The call for the proposal was issued by ECB’s on 28th of April this year included a questionnaire with more than 20 capabilities required for the work. It also mentioned that preference would be given to providers located in the European Economic Area. Amazon has its European headquarters in Luxemburg, but clearly stands out from other winners by its operational scope and size.

The backend development and the interface between the front and back ends is not outsourced and will be developed by ECB/Eurosystem internally.

According to the ECB statements the roles in the frontend prototyping project are distributed as follows:

  • peer-to-peer online payments – CaixaBank, supposedly, also via mobile apps
  • peer-to-peer offline payments – Worldline;
  • point of sale payments initiated by the payer – EPI;
  • point of sale payments initiated by the payee – Nexi;
  • e-commerce payments – Amazon.
"We are excited to work with the European Central Bank on their digital euro prototyping exercise," Max Bardon, vice president of Amazon Payments, stated via email to Coindesk. "Amazon believes the future will be built on new technologies that enable modern, fast and inexpensive payments, and we look forward to building these innovations to help improve how customers will pay in the future."

Despite the expectations from the participants, the commercial perspectives of this cooperation is rather limited. The European Central Bank is not funding the exercise - all costs are to be covered by the developers themselves. ECB also stated that "selection at this stage does not mean that a provider will also be selected to provide a front-end prototype, nor does it mean that being selected into the pool or as front-end prototype provider gives automatic rights for future collaboration or joint work in the next phases of the digital project, should there be any."

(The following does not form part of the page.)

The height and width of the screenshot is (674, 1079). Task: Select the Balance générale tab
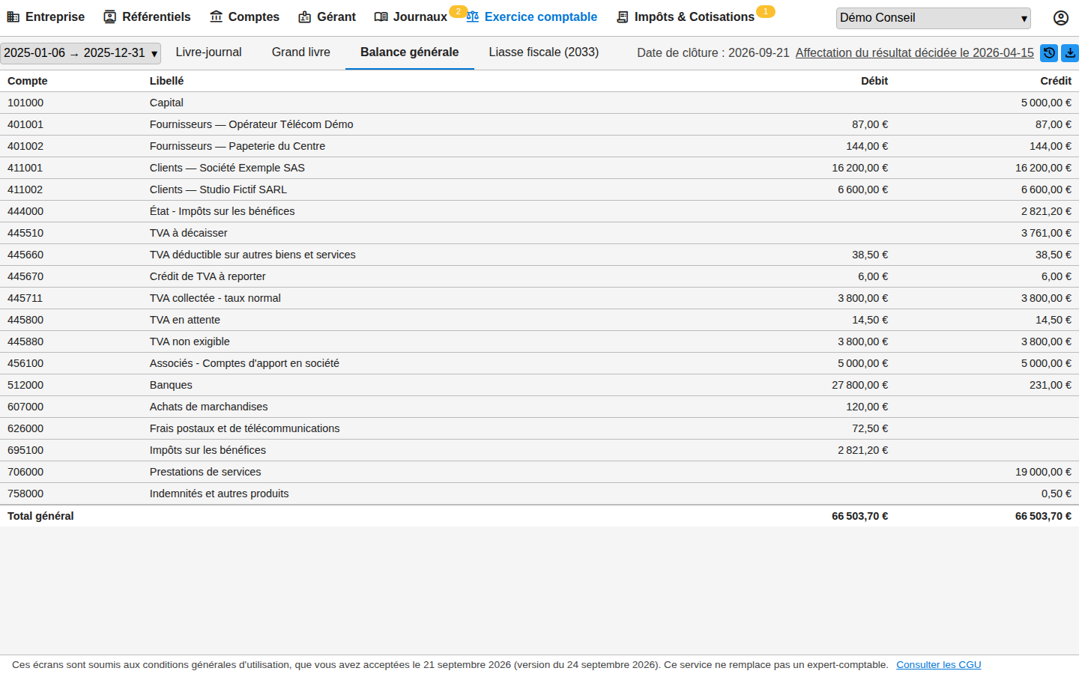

ECB is being vague on the prospects and the final shape of the digital euro too: "it will be like euro banknotes, but digital." The objectives are set, and the digital euro should make it easier for individuals to make payments and provide more alternatives, encouraging inclusion and accessibility.

The ECB anticipates that the Digital Euro Project's frontend prototype stage, which began in July 2021, will be finished by the first quarter of 2023. The ECB will make the final decision on whether to create a digital version of the euro when the project's two-year study phase concludes in October 2023. The implementation phase, if necessary, is projected to last three years. As a result, in the best case, a digital euro might debut in 2026. This definitely goes in our observation list.